In the meantime, how are we adjusting to these new circumstances? How are we getting on with “business as usual”? The best way to maintain some sort of “normality” is to use the available technology for all purposes. And this is exactly what the ULG of Rome did last 13th March, date in which they were supposed to meet at the headquarters of the Binario 95 Onlus for their scheduled 6th ULG Meeting. Instead, 22 participants met online and discussed, for almost three hours, all the topics on the agenda.
Why Binario 95 Onlus? It operates in the accommodation of homeless people, providing a space for them to sleep, wash and carry out leisure and social activities. One of these activities is the vegetable garden. In May 2019 Binario 95, Onlus obtained the management of a parcel of land in the Casal Bertone area (East Rome) in which 28 vegetable gardens were created. The project was called Villaggio 95 and aims at the social integration of homeless people through agricultural activities. It is hoped to be able to hold a ULG meeting at Villaggio 95 in the spring.

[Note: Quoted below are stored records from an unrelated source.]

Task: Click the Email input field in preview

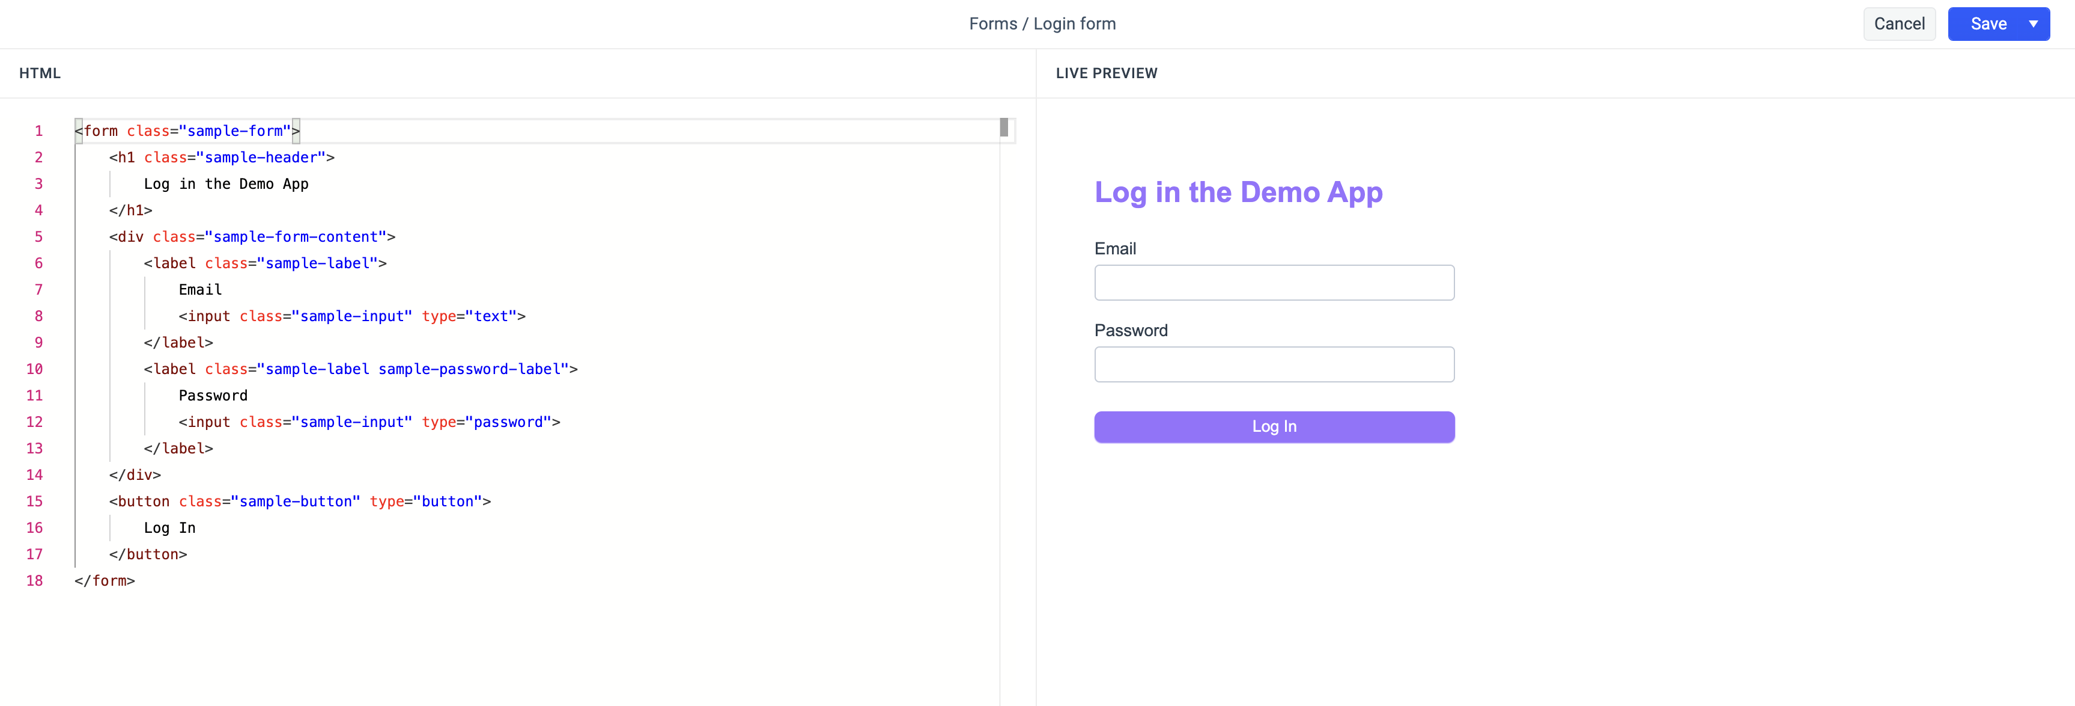Action: [1274, 283]

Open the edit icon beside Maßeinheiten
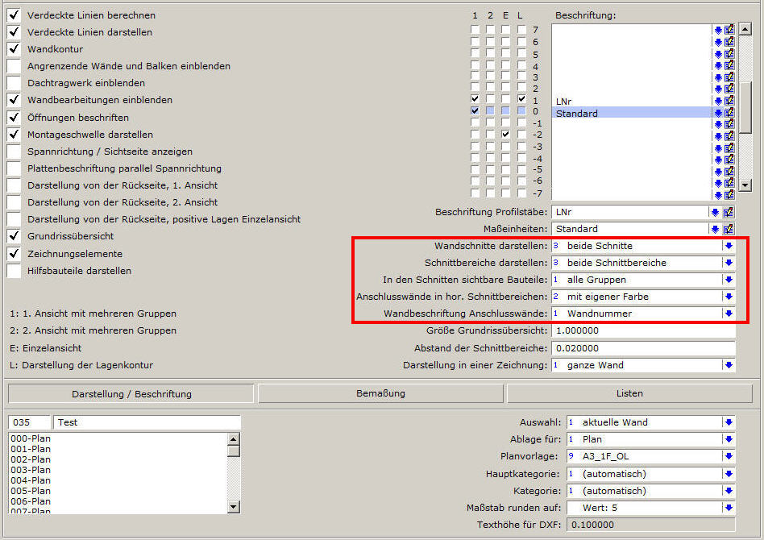pyautogui.click(x=729, y=229)
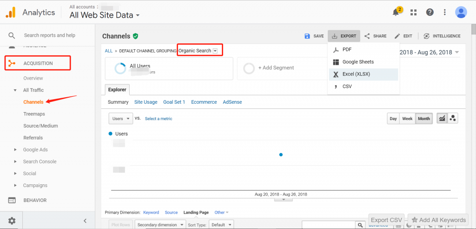
Task: Open Source/Medium report link
Action: click(40, 126)
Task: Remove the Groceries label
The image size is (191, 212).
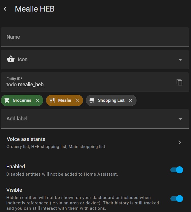Action: coord(37,100)
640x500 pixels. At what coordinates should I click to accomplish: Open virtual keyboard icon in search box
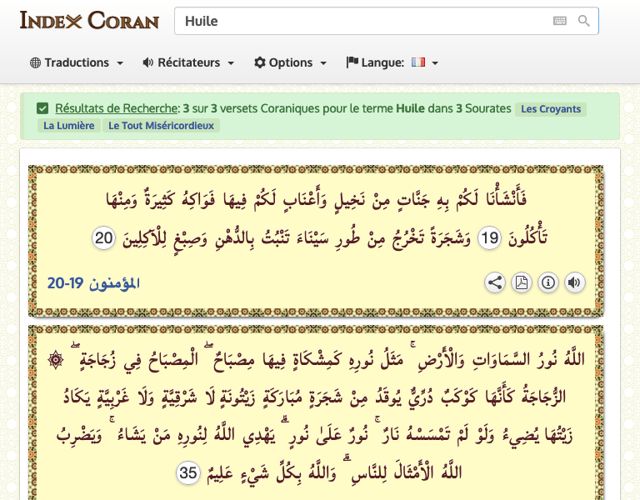tap(560, 21)
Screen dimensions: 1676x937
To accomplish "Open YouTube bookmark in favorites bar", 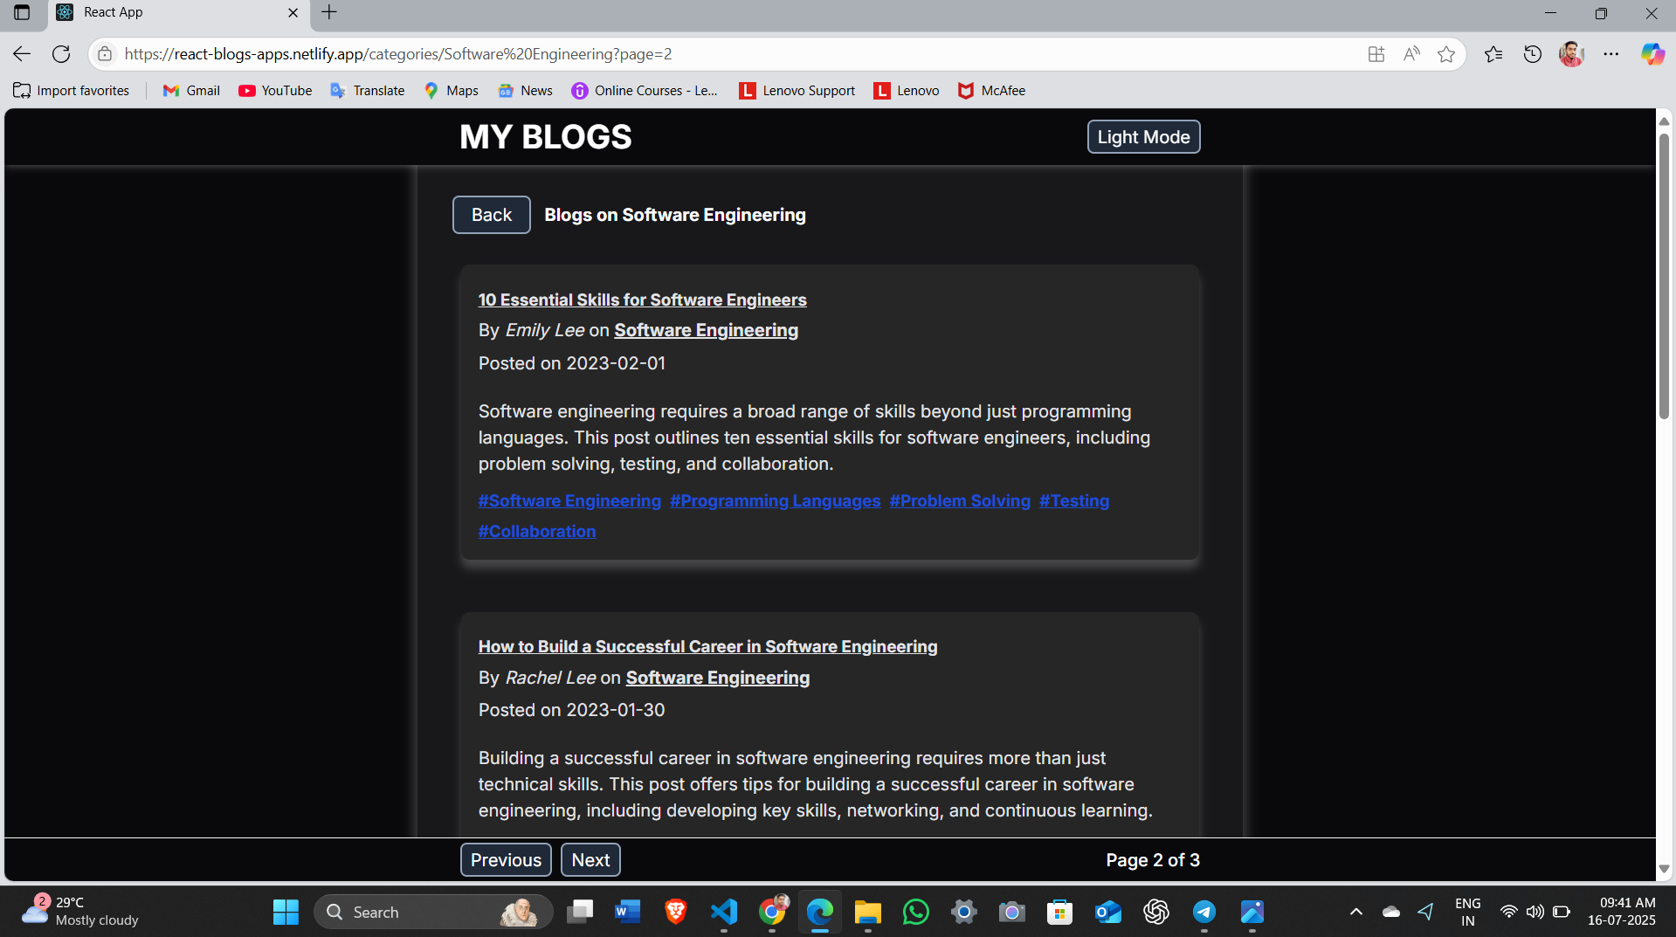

Ms Silvia Cioli highlighted the great efforts made by each partner city in terms of Capacity Building and how they are working intensively to draw up their own urban garden regulations, following the Rome model and adapting it to their context and existing challenges: Vilnius and Thessaloniki struggle to identify free public land for urban gardens, Krakow needs to buy back private land to create public urban gardens. A shared conclusion reached by all partner cities: the fundamental role played by the ULGs in raising awareness of the importance of urban agriculture in sustainable urban development. A lot has been done at city level, but much more still needs to be done: the need for a global strategic vision that comprises urban gardens, coordination between institutions, research, support in terms of resources and beyond, as well as communication and citizens’ awareness.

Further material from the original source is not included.